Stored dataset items
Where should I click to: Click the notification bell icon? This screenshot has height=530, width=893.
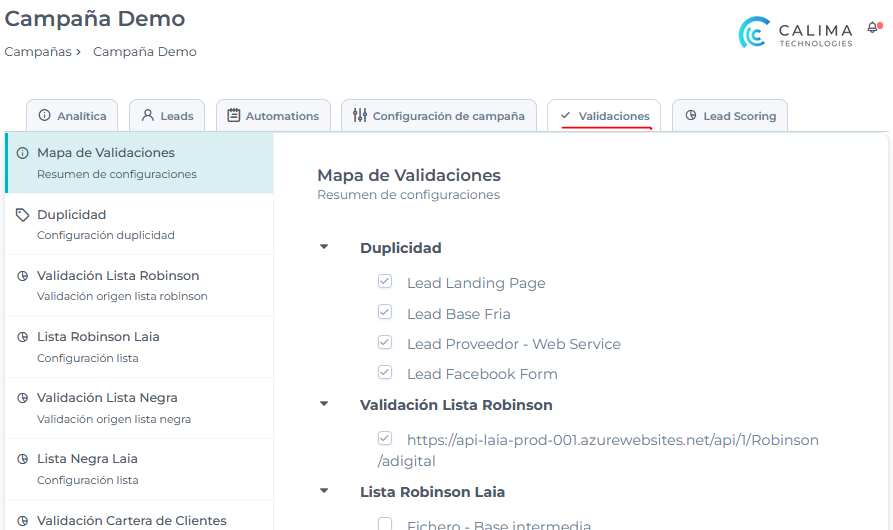[x=871, y=28]
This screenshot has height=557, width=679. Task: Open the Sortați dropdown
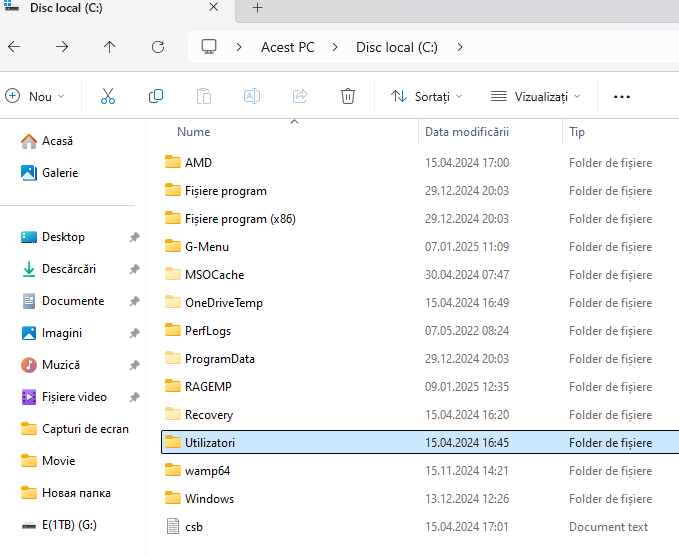[427, 97]
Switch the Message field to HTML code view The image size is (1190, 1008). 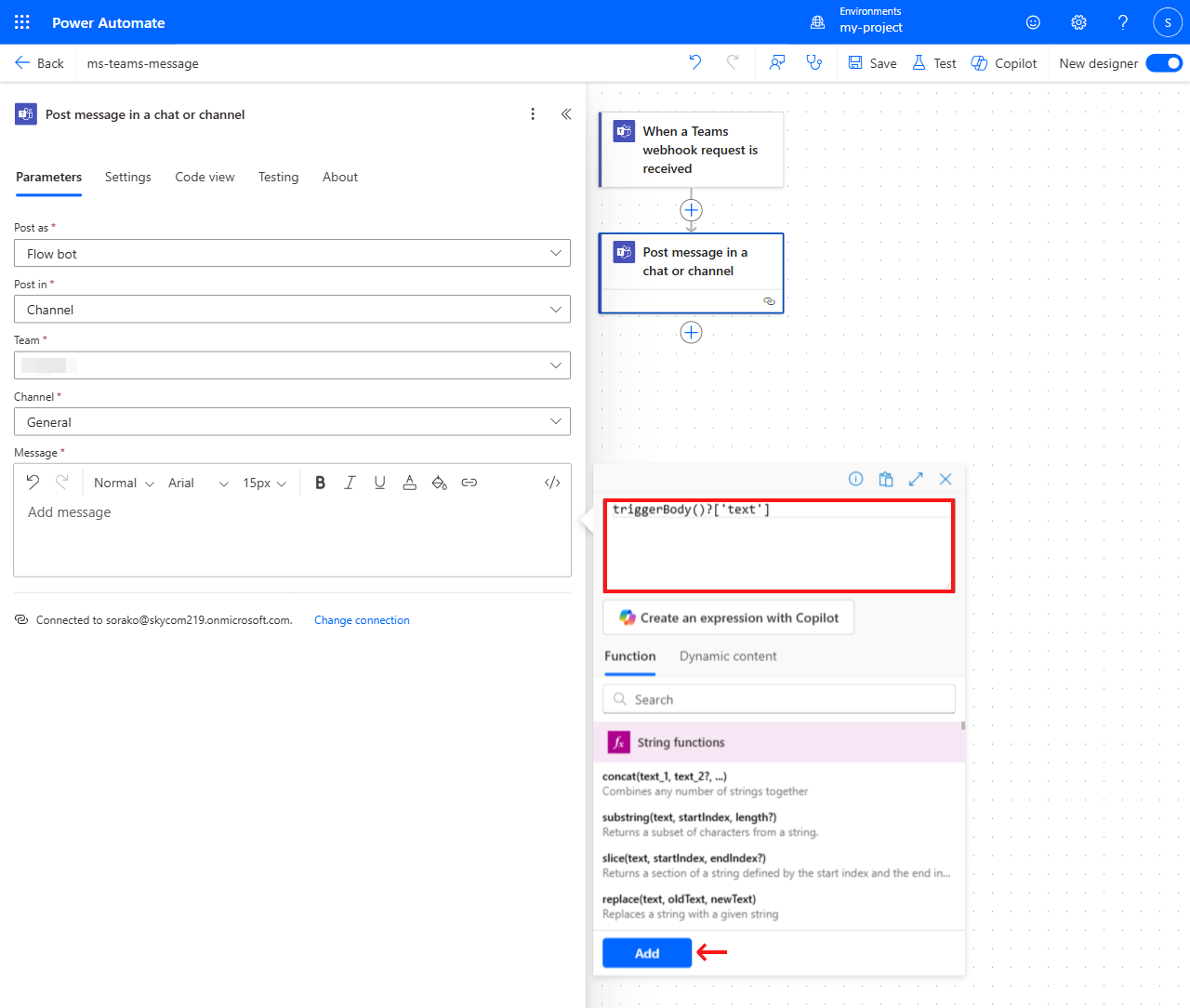(552, 482)
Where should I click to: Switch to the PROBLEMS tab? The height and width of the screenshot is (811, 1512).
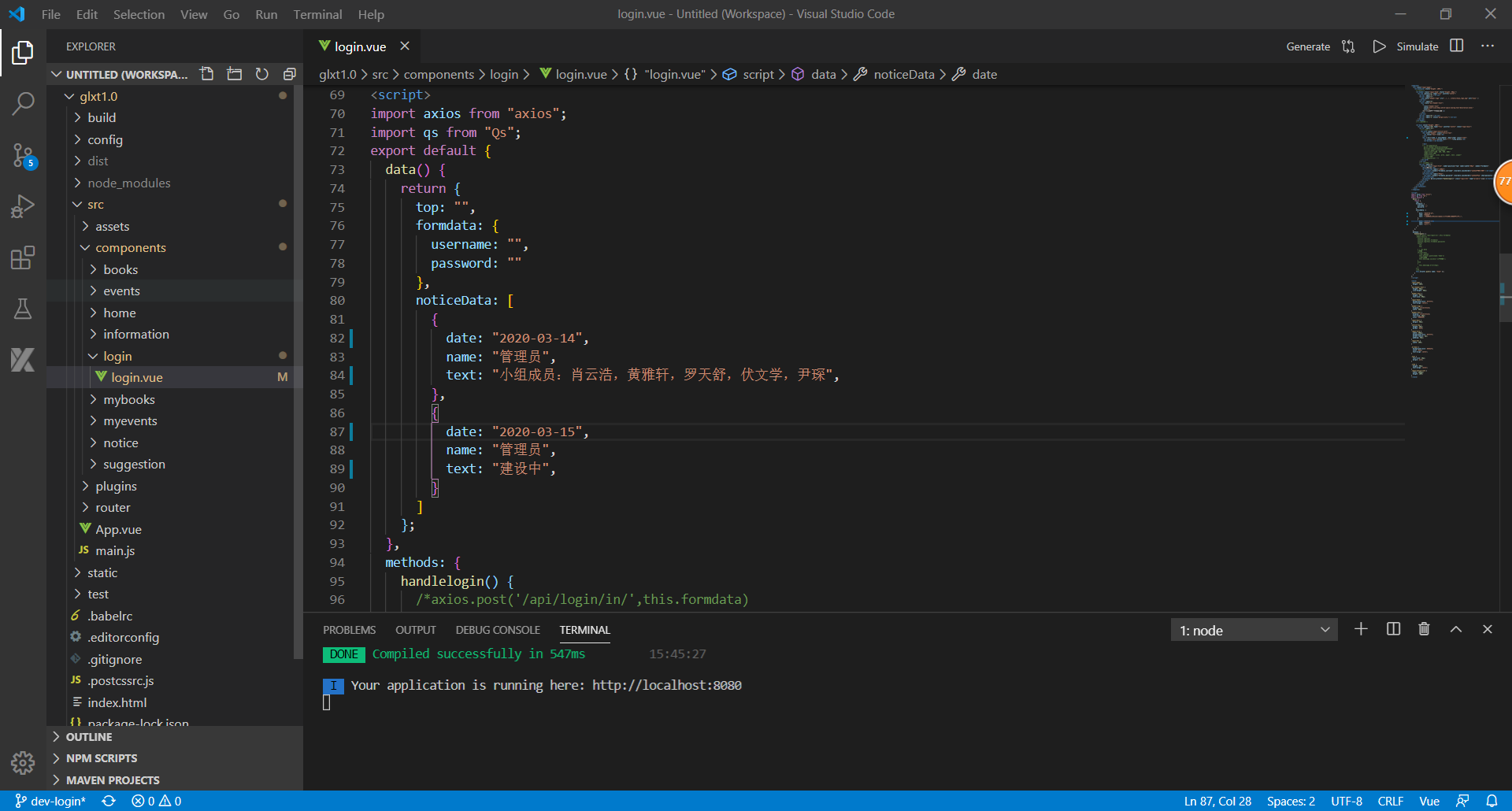pyautogui.click(x=349, y=630)
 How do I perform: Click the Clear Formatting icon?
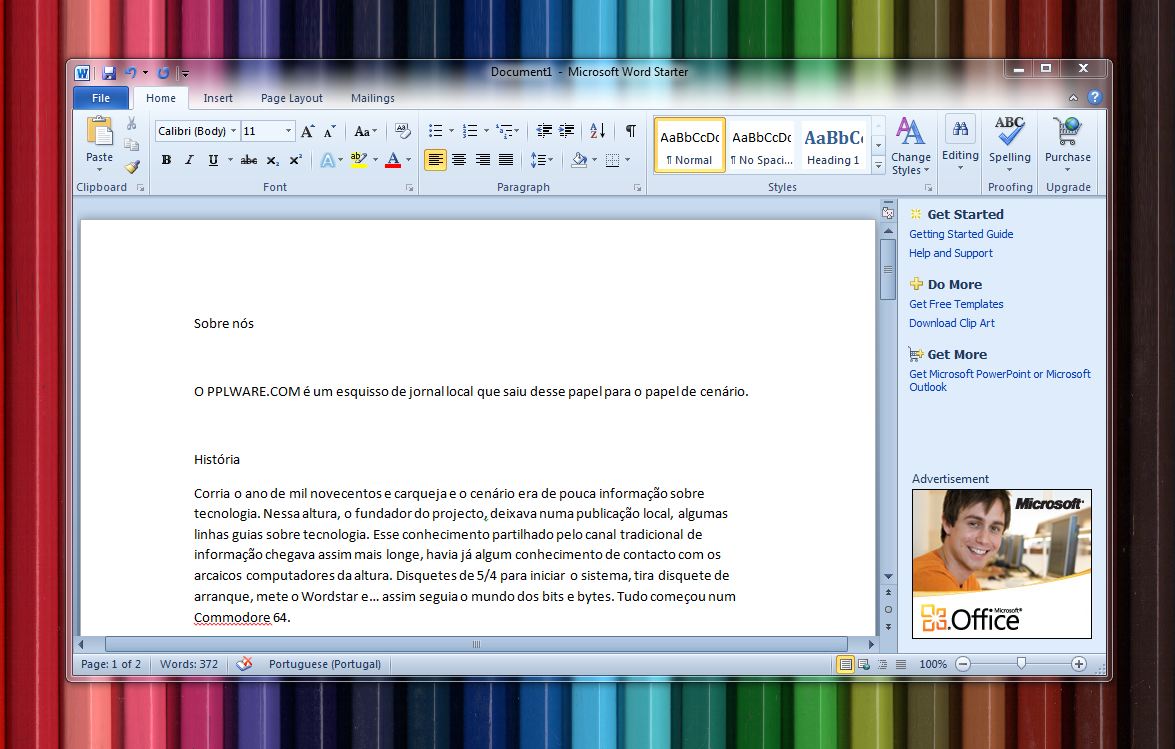click(x=402, y=131)
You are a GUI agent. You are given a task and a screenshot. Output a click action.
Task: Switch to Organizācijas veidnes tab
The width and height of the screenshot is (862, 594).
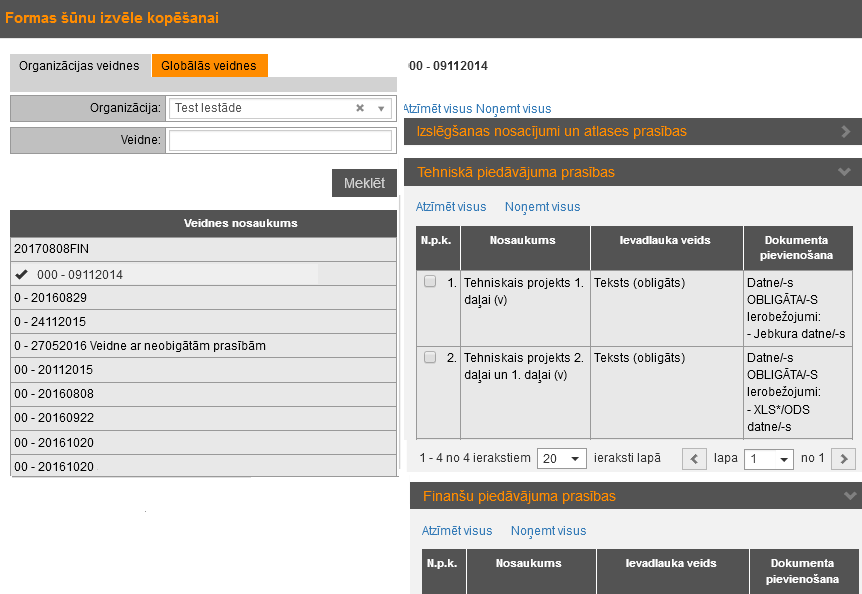79,66
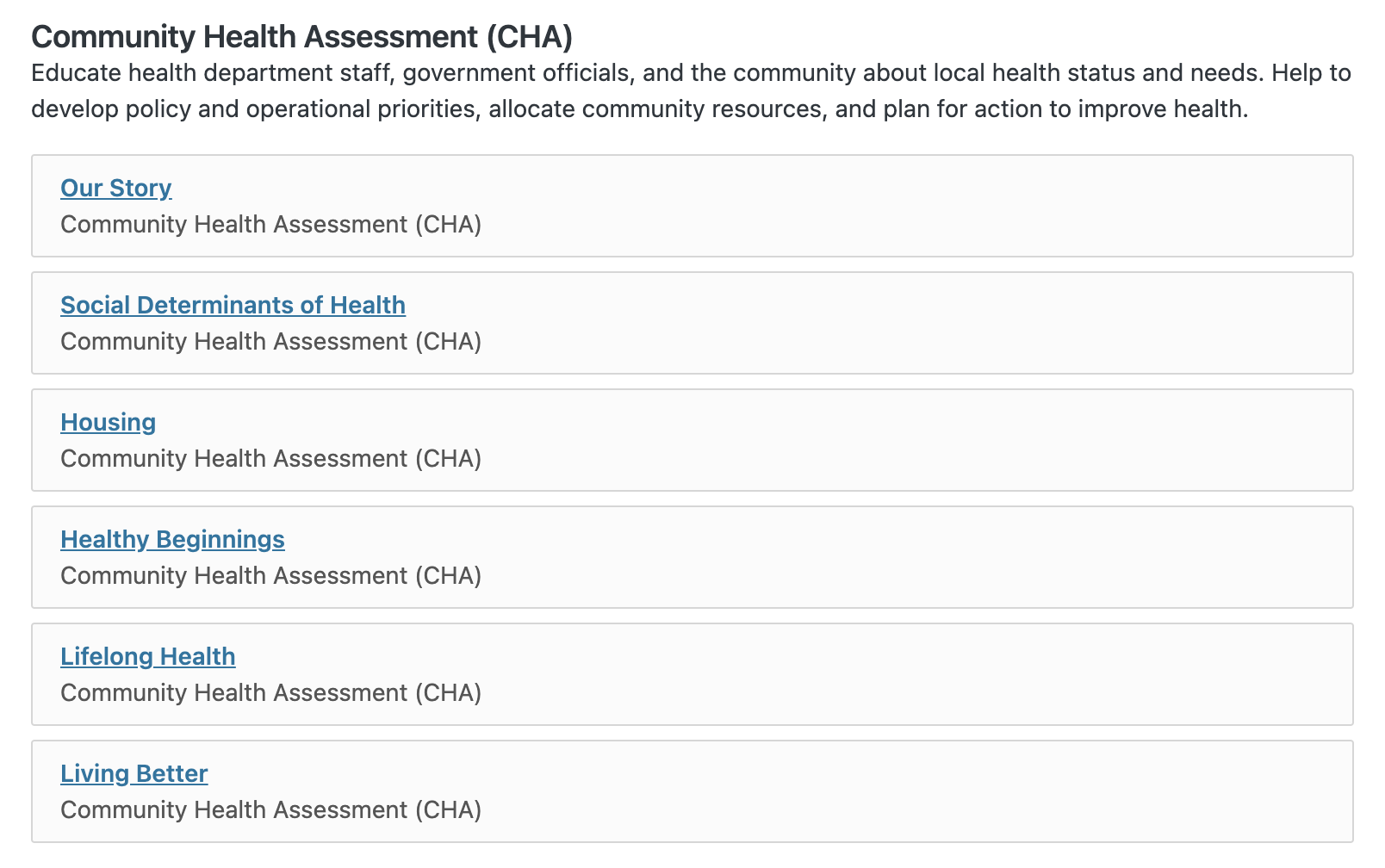Open the Our Story link
The width and height of the screenshot is (1385, 868).
(116, 188)
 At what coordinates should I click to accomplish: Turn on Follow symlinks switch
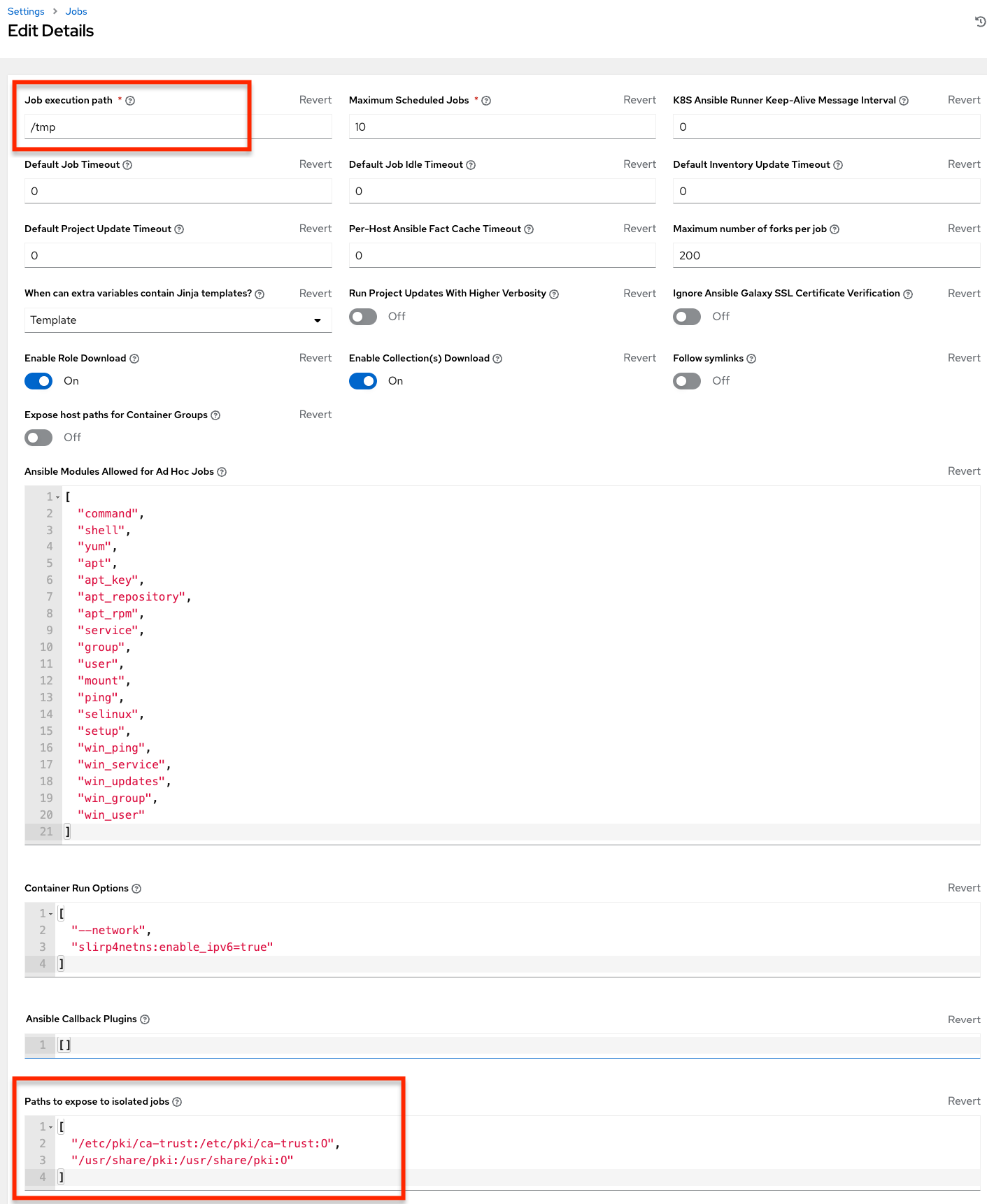point(687,381)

• **EXERCISE PROMPT**:
Starting at the line above that has "Where should I click to: Switch" and ending at the line that has "Task: Switch to Organizācijas veidnes tab", copy each line exactly, leaving the pictures out and adding nothing.

• **REPLY**:
Where should I click to: Switch to the PROBLEMS tab? The height and width of the screenshot is (811, 1512).
pyautogui.click(x=349, y=630)
 How do I perform: Click the Clear Formatting icon?
click(x=402, y=131)
You are a GUI agent. You are given a task and a screenshot. Output a click action.
Task: Switch to Organizācijas veidnes tab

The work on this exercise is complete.